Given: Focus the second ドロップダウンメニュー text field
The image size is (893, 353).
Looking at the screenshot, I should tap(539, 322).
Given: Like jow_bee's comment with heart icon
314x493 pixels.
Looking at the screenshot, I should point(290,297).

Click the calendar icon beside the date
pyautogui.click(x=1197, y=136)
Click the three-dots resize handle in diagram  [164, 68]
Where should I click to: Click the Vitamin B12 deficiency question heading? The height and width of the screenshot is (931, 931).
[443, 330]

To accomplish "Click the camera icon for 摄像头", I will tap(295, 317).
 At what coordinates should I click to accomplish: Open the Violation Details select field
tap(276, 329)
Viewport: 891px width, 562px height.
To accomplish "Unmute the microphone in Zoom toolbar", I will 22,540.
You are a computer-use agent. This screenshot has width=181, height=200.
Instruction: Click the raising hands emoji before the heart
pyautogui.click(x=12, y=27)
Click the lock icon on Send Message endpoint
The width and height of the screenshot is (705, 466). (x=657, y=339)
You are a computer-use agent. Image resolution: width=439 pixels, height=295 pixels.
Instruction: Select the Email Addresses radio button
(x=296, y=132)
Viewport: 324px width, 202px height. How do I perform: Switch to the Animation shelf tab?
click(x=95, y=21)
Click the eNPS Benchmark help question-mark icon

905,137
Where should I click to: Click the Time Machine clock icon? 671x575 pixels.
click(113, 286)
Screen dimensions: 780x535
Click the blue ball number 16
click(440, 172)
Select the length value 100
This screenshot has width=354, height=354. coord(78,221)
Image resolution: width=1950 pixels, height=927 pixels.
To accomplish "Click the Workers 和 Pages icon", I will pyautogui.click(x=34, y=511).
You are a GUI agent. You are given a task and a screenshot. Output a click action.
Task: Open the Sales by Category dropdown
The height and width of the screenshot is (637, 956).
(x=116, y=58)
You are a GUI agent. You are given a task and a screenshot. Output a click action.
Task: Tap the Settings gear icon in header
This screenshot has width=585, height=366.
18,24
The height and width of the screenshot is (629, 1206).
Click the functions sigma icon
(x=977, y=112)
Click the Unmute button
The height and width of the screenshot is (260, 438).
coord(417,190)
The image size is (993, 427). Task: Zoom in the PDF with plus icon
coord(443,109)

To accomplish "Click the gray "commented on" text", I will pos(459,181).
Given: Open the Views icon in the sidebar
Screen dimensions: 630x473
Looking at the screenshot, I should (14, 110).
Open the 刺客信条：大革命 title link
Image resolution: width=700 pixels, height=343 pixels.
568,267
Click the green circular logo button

◆ **Exercise details**: Please repeat the listing word for word.

◆ **Reply to the exercise**:
Given: Focus the second ドロップダウンメニュー text field
The image size is (893, 353).
Looking at the screenshot, I should tap(539, 322).
Given: Like jow_bee's comment with heart icon
314x493 pixels.
Looking at the screenshot, I should point(290,297).

Click the calendar icon beside the date
pyautogui.click(x=1197, y=136)
Click the three-dots resize handle in diagram  [164, 68]
Where should I click to: Click the Vitamin B12 deficiency question heading? The height and width of the screenshot is (931, 931).
[443, 330]

To accomplish "Click the camera icon for 摄像头", I will tap(295, 317).
 At what coordinates should I click to accomplish: Open the Violation Details select field
tap(276, 329)
Viewport: 891px width, 562px height.
To accomplish "Unmute the microphone in Zoom toolbar", I will 22,540.
You are a computer-use agent. This screenshot has width=181, height=200.
Instruction: Click the raising hands emoji before the heart
pyautogui.click(x=12, y=27)
Click the lock icon on Send Message endpoint
The width and height of the screenshot is (705, 466). (x=657, y=339)
You are a computer-use agent. Image resolution: width=439 pixels, height=295 pixels.
Instruction: Select the Email Addresses radio button
(x=296, y=132)
Viewport: 324px width, 202px height. How do I perform: Switch to the Animation shelf tab?
click(x=95, y=21)
Click the eNPS Benchmark help question-mark icon

905,137
Where should I click to: Click the Time Machine clock icon? 671x575 pixels.
click(113, 286)
Screen dimensions: 780x535
Click the blue ball number 16
click(440, 172)
Select the length value 100
This screenshot has width=354, height=354. coord(78,221)
Image resolution: width=1950 pixels, height=927 pixels.
To accomplish "Click the Workers 和 Pages icon", I will pyautogui.click(x=34, y=511).
You are a GUI agent. You are given a task and a screenshot. Output a click action.
Task: Open the Sales by Category dropdown
The height and width of the screenshot is (637, 956).
(x=116, y=58)
You are a GUI agent. You are given a task and a screenshot. Output a click action.
Task: Tap the Settings gear icon in header
This screenshot has width=585, height=366.
18,24
The height and width of the screenshot is (629, 1206).
Click the functions sigma icon
(x=977, y=112)
Click the Unmute button
The height and width of the screenshot is (260, 438).
coord(417,190)
The image size is (993, 427). Task: Zoom in the PDF with plus icon
coord(443,109)

To accomplish "Click the gray "commented on" text", I will pos(459,181).
Given: Open the Views icon in the sidebar
Screen dimensions: 630x473
Looking at the screenshot, I should (14, 110).
Open the 刺客信条：大革命 title link
Image resolution: width=700 pixels, height=343 pixels.
568,267
Click the green circular logo button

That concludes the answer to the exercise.